▸ **Records supplied**:
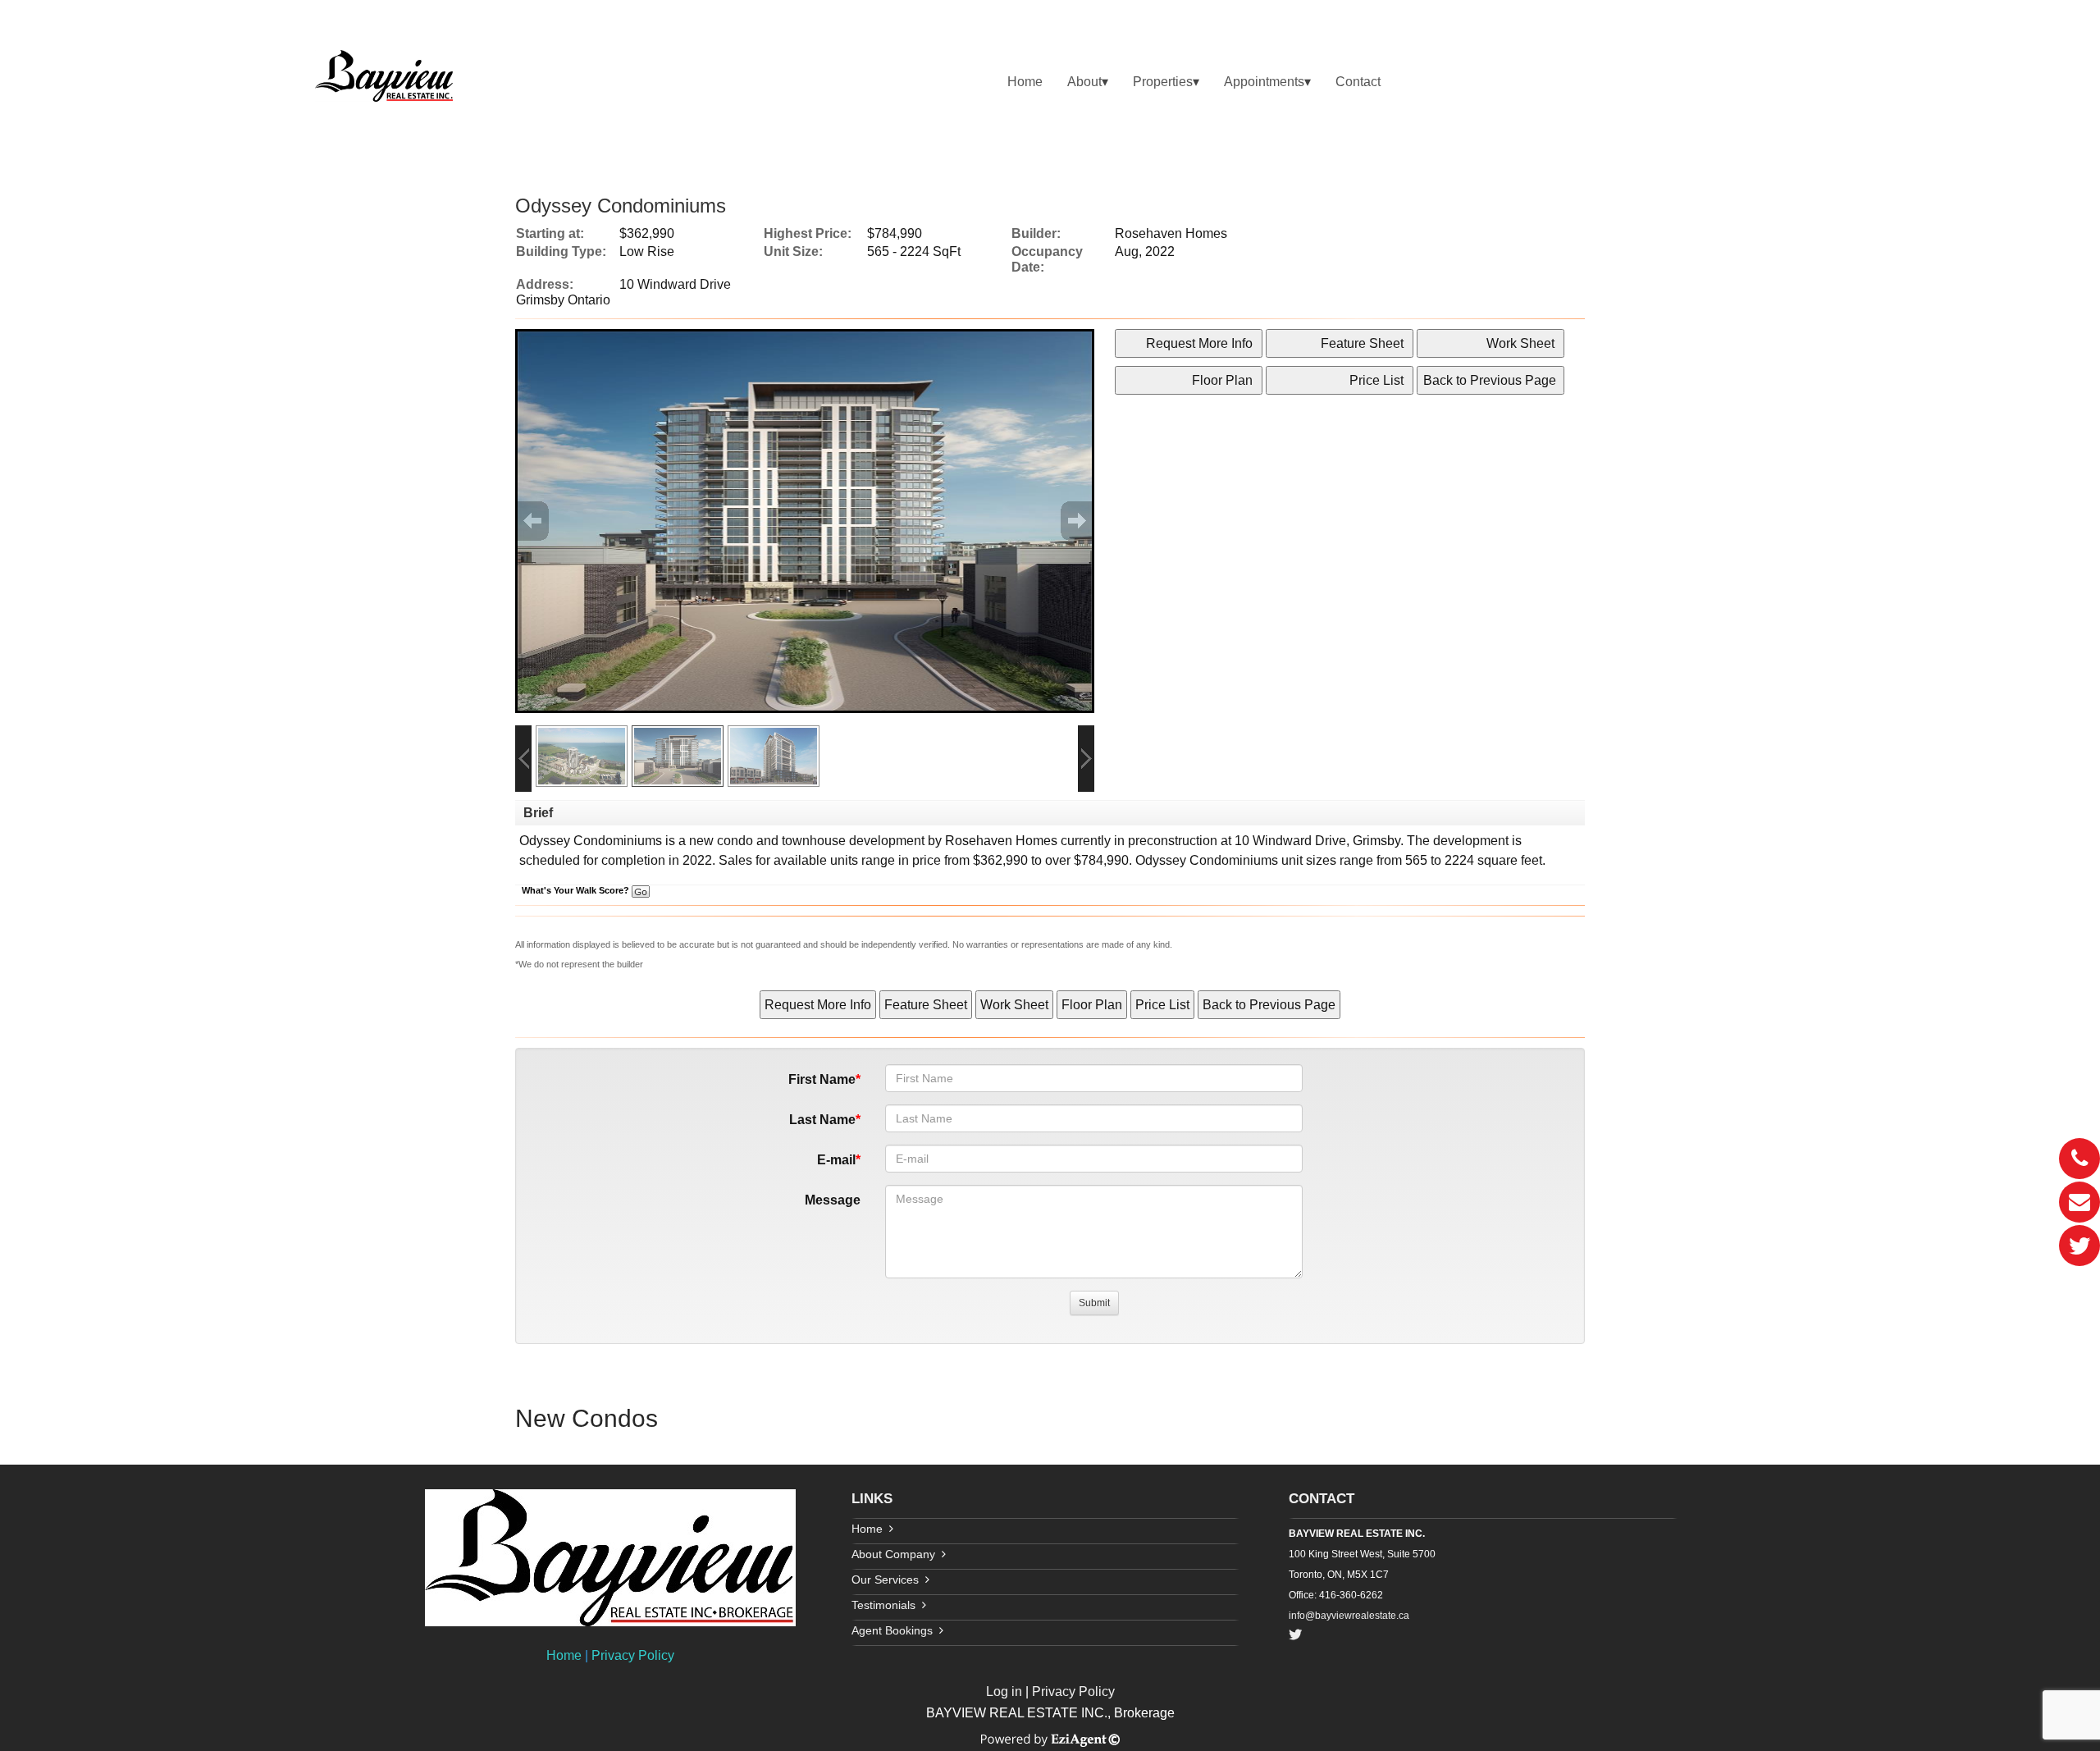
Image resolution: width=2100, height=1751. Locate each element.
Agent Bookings (892, 1630)
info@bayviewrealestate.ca (1349, 1615)
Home (1025, 82)
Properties (1163, 82)
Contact (1358, 82)
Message (833, 1200)
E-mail (836, 1160)
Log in (1004, 1691)
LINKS (871, 1498)
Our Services (885, 1579)
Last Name (822, 1120)
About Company (893, 1554)
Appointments (1264, 82)
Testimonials (883, 1605)
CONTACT (1321, 1498)
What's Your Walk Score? (577, 890)
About (1084, 82)
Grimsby (1376, 841)
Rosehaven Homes (1001, 841)
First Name (822, 1079)
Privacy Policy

▸ **Your objective**: Leaving out the pictures, output the listing above exactly as given.

▸ **Exercise result**:
Image resolution: width=2100, height=1751. Locate each element.
Agent Bookings (892, 1630)
info@bayviewrealestate.ca (1349, 1615)
Home (1025, 82)
Properties (1163, 82)
Contact (1358, 82)
Message (833, 1200)
E-mail (836, 1160)
Log in (1004, 1691)
LINKS (871, 1498)
Our Services (885, 1579)
Last Name (822, 1120)
About Company (893, 1554)
Appointments (1264, 82)
Testimonials (883, 1605)
CONTACT (1321, 1498)
What's Your Walk Score? (577, 890)
About (1084, 82)
Grimsby (1376, 841)
Rosehaven Homes (1001, 841)
First Name (822, 1079)
Privacy Policy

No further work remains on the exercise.